_Task prompt_.
Would you restate every entry below word for word? Leave out the pictures.

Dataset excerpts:
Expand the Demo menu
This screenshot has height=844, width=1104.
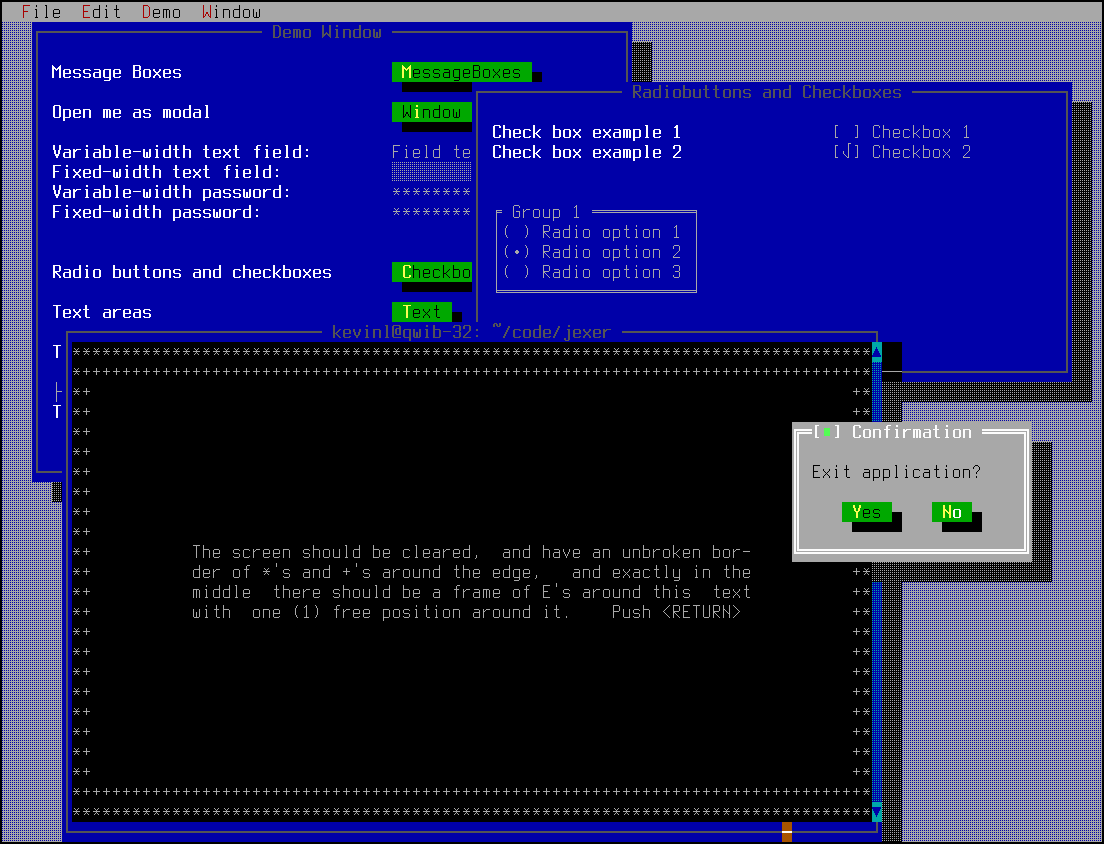[161, 12]
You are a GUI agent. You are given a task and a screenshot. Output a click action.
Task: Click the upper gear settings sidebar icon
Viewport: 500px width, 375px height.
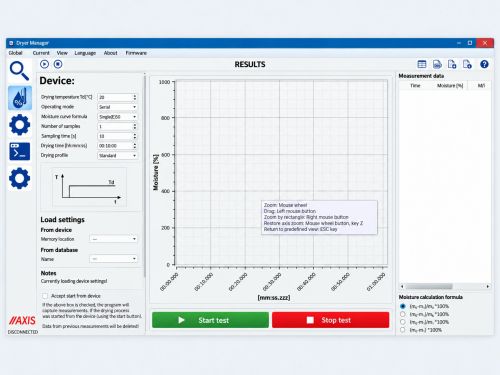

_Written response_.
Expand the Demo menu
This screenshot has height=844, width=1104.
[161, 12]
You are a GUI agent. You are given a task and a screenshot. Output a click action.
Task: Click the upper gear settings sidebar icon
Viewport: 500px width, 375px height.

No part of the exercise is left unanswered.